The Cincinnati Reds scored an incredible, incomprehensible, incredulous last-ditch effort victory over the New York Yankees on Tuesday night in Yankee Stadium.

After eight innings, the Reds were all but dead and buried on a dormant offensive night against Yankee ace Gerrit Cole.

They scored four runs in the top of the ninth for a 4-3 victory. And they were down to their last strike, trailing by 3-2, when Jonathan India blooped a two-out, two-strike, two-run single to center field

How tough was it to do that?

The Yankees were 49-0 this season when leading after eight innings. And the Reds had to face New York closer Clay Holmes, who was 4-0 with a 0.45 earned run average and 14 saves.

Incredibly, he faced five Reds and didn’t retire anybody. Tommy Pham walked. Joey Votto singled. Tyler Stephenson was hit by a pitch to fill the bases.

Tyler Naquin sneaked a ground-ball single to left field for a run and it was 3-1. Holmes hit Kyle Farmer with a pitch, forcing in a run and it was 3-2.

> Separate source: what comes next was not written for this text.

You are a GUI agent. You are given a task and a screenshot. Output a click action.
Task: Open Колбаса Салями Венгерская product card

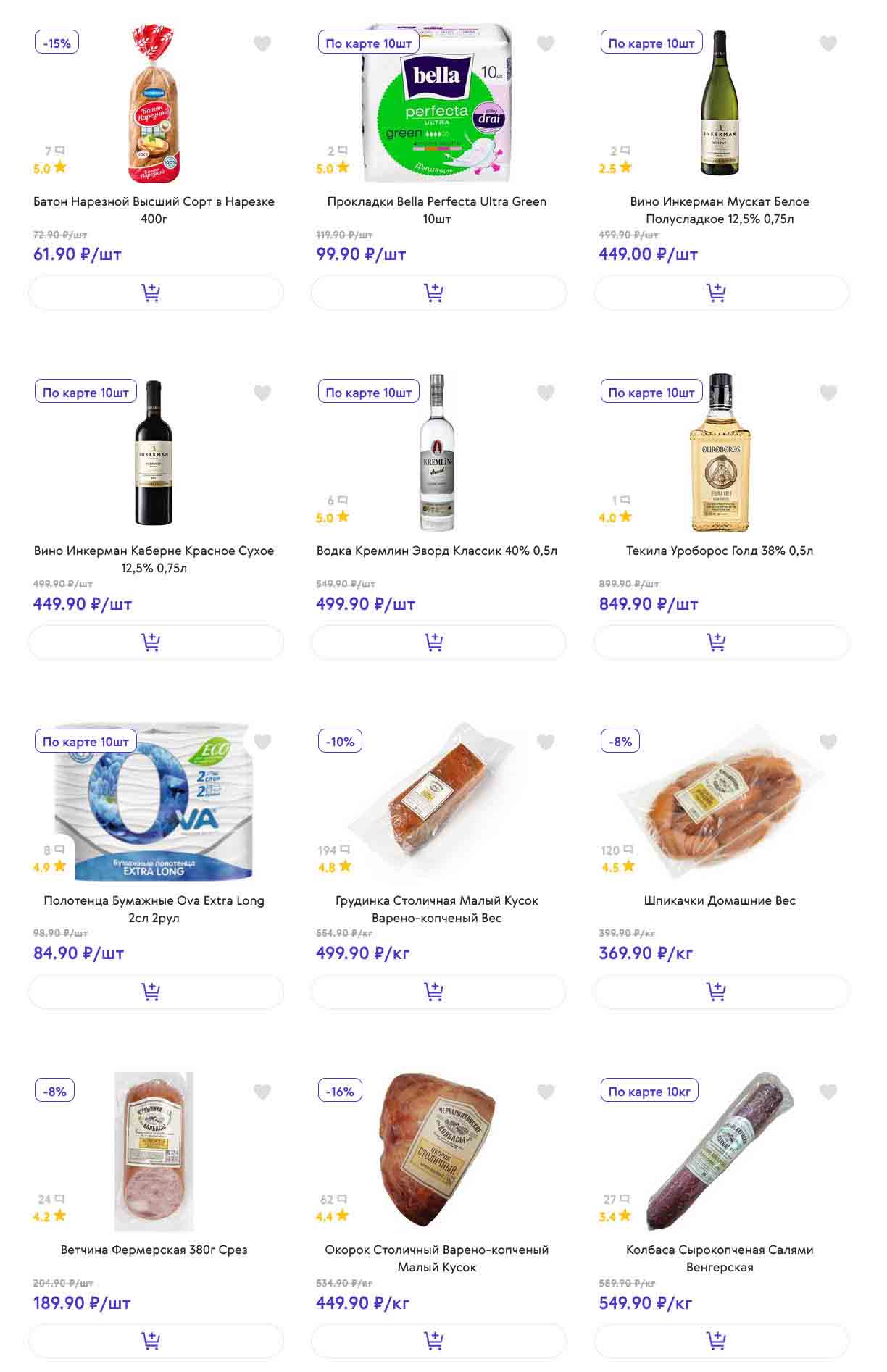719,1258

That forced Yankee manager Aaron Boone to remove Holmes for the first time this season. Former Reds pitcher Wandy Peralta was brought in with bases loaded, no outs.

Pinch-hitter Donovan Solano grounded to the mound for a force out at home. Nick Senzel grounded to third for another force at home.

Peralta slipped two quick strikes past India and he fouled two pitches before delivering the big hit for the 4-3 lead.

It wasn’t over. There was the bottom of the ninth to cover. Alexis Diaz took the mound and his first assignment was Aaron Judge, MLB’s home run leader with 30.

Judge was given the night off but was sent up as a pinch-hitter. Diaz struck him out. Diaz walked D.J. LeMahieu.

Gleyber Torres grounded up the middle to second baseman India. His toss to second forced LeMahieu. Farmer made a quick spin move to throw to first.

Torres was called safe, the Reds challenged, the call was overturned. Out. Reds win.

And for the first time this season the Reds own a five-game winning streak while the Yankees have lost three straight for only the second time this season.

Before Reds rookie starter Graham Ashcraft could shake the Gotham jitters, the Yankees had two runs and nobody out.

And the way Cole proceeded to pitch, those two runs seemed to be more than enough.

Cole’s career record against the Reds was 1-and-8, but most of those losses came when Cole wore a ‘P’ for Pittsburgh on his cap instead of his current ‘NY,’ where he is 8-2 with a 3.15 earned run average.

The Yankees seldom lose at home. They haf won 19 of their last 21 at home and for the season they were 34-9 on baseball’s hallowed grounds.

Yankee manager Boone gave the Reds a break by resting Judge until his pinch-hit strikeout in the ninth. The Yankees lead baseball with 146 home runs. They did not hit one Tuesday, never came close.

The Reds put their leadoff batter on base three times against Cole, twice with doubles, but they couldn’t find home plate.

Mike Moustakas led the third off with a double and two outs later Brandon Drury dumped a single into short left, sending Moustakas to third. Pham struck out.

India led the sixth off with a double and Drury flied to center. India stole third, but Pham struck out for the third time (a dubious called strike) and Votto fouled out.

Stephenson led the seventh off with a single and Cole promptly struck out the side — Naquin, Farmer (a dubious called strike on a full count) and Moustakas struck out.

The Moustakas strikeout was Cole’s 11th and he left after seven — no runs, four hits, one walk, 11 strikeouts.

The Yankees opened the bottom of the first with a single by LeMahieu, a double by Torres and a two-run single by Anthony Rizzo.

The Yankees were gifted a third run in the fourth, back-to-back to walks by Ashcraft to open the inning. Josh Donaldson lifted a routine fly ball to center, but just as he was about to make the catch, Senzel lost his footing and fell to the turf and a run scored.

Ashcraft left after five because he used up 106 pitches while holding the Bronx Bombers to three runs, seven hits, three walks and three strikeouts.

The suddenly strong bullpen held the Yankees scoreless the last three innings, a feat performed by Jeff Hoffman (one hit), Ian Gibaut (one hit) and Reiver Sanmartin (one walk).

And that set it up for a Reds’ finish that would be laughable if it was a movie. But this was for real.